The Company believes that based on the current information available, it is difficult to determine whether it is probable that the Company will be charged penalties by IRS for the late filing of Form 5471 and even if it will be, it is difficult to reasonably estimate the amount of penalties that may be assessed. On November 30, 2019, the Company filed Form 1120 for the fiscal years ended September 30, 2014 through September 30, 2018.

   

F-13

 

 

NOTE 9 – COMMITMENTS AND CONTIGINCIES

 

Operating lease commitments

 

The Company terminated its virtual office agreement in Los Angeles, California and has established a new virtual office in Arcadia, California. The new arrangement is on a month-to-month basis at a cost of $200 per month. As of September 30, 2020, the Company has no material commitments under operating leases.

 

NOTE 10 – SUBSEQUENT EVENTS

 

On October 9, 2020, a Company’s shareholder loaned the Company the principal amount of $30,000 (the “October2020 Loan”), primarily to pay the Company’s expenses. The October 2020 Loan bears simple interest at a rate of 4% per annum, and lesser of 10% or maximum rate allowed by usury or other similar law after maturity date, and is payable as to both principal and interest on April 9, 2021 (the “Maturity Date”).

 

The holder of the promissory note (the “October 2020 Note”) evidencing the October 2020 Loan, may, at his sole option, convert (a “Voluntary Conversion”) the outstanding principal and accrued and unpaid interested on the October 2020 Note into shares of the Company’s Common Stock at a rate of $0.01 per share.

 

The October 2020 Note also provides for events of default and remedies in such event, including without limitation interest at a rate equal to the lesser of 4% per annum or the maximum interest rate allowed under usury or other similar laws from the Maturity Date until the October 2020 Note is paid in full. The October 2020 Note also contains other terms and conditions typical for a transaction of this type.

 

On December 15, 2020, the Company completed a private offering of its Common Stock.
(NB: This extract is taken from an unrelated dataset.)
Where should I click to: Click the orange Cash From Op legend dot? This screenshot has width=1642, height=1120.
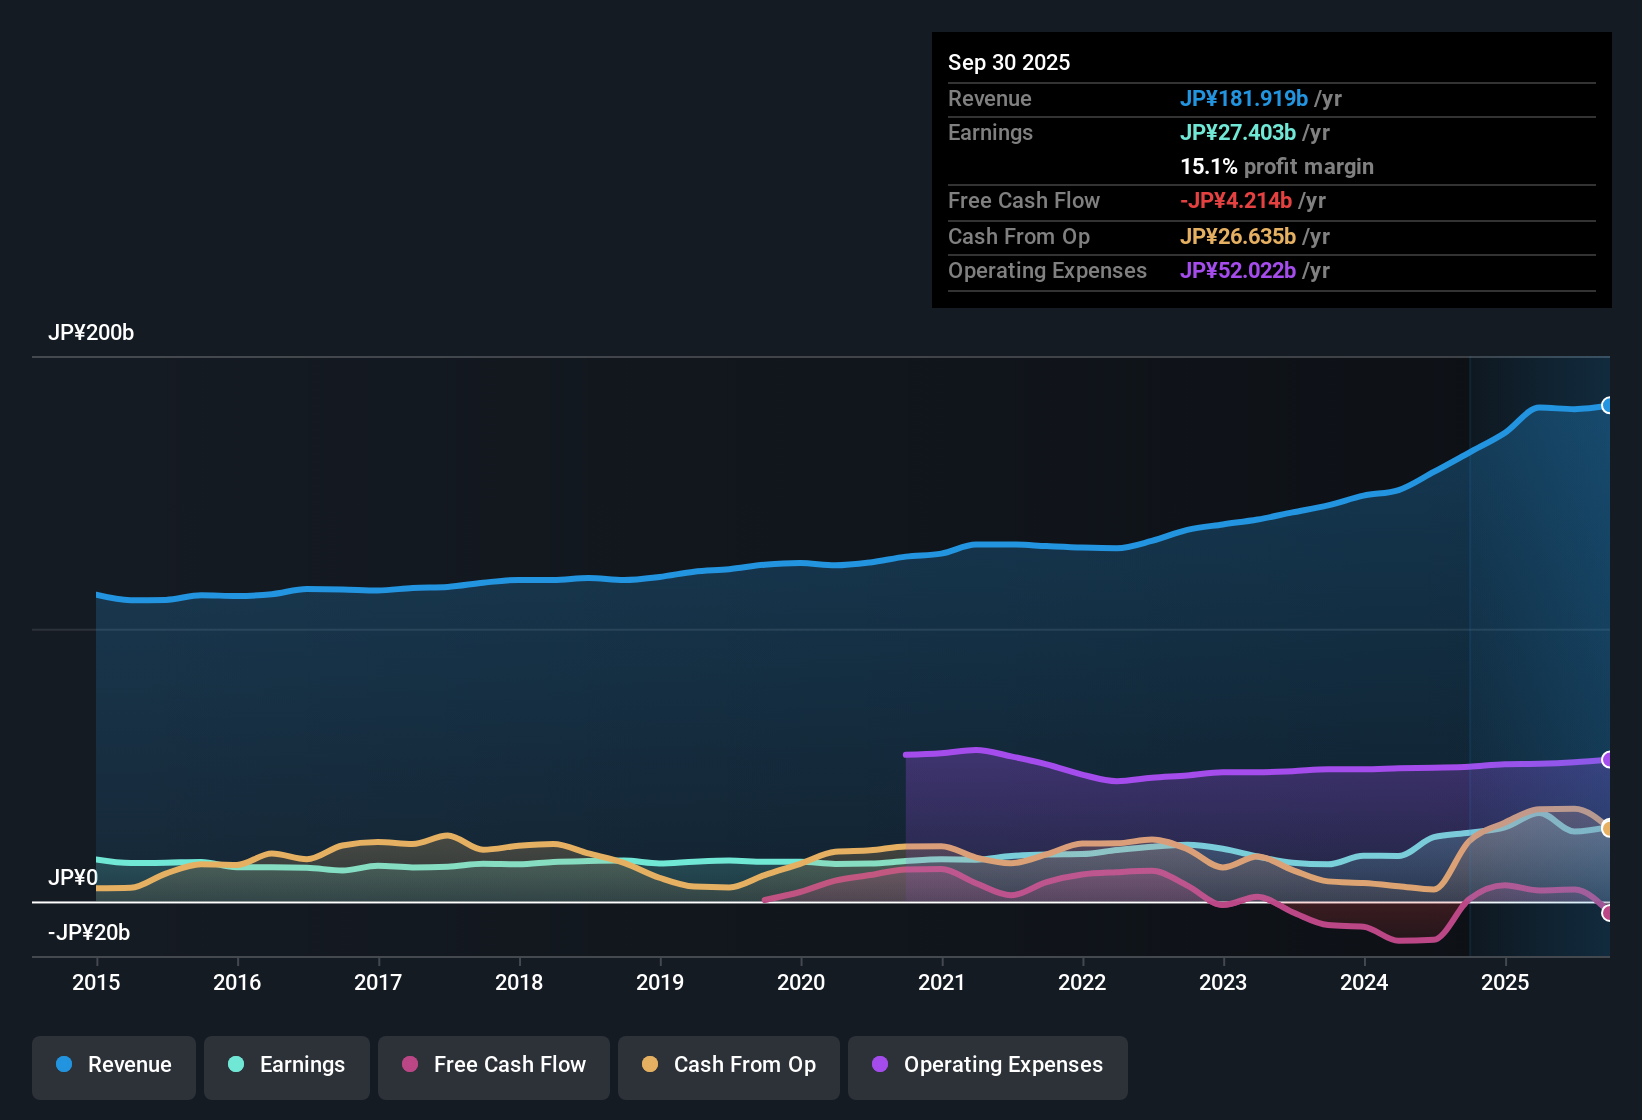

The Company sold 107,000,000 shares of its Common Stock to 34 individuals at a purchase price of $0.01 per share, for gross and net proceeds of $1,070,000.

 

On December 15, 2020, the Company purchased 80,000 shares of Series C Preferred Stock (“Series C Preferred Shares”), at $10.00 per share, for a total purchase price of $800,000, from Hukui Biotechnology Corporation (“Hukui”), pursuant to that certain Series C Preferred Shares Subscription Agreement dated September 23, 2020 (the “Hukui Agreement”). As previously reported, pursuant to the Hukui Agreement, the Company has agreed to purchase an aggregate 200,000 Series C Preferred Shares, at $10.00 per share, for an aggregate investment of $2,000,000, in a series of three closings from December 15, 2020 through June 30, 2022. 

 

On December 28, 2020, the Company repaid Mr. Lin $65,410 principal amount of a loan due and payable plus accrued interest in the amount of $1,162, for a total of $66,572.

 

On January 5, 2021, the Company repaid Mr. Lin $20,000 principal amount of a loan due and payable plus accrued interest in the amount of $403, for a total of $20,403.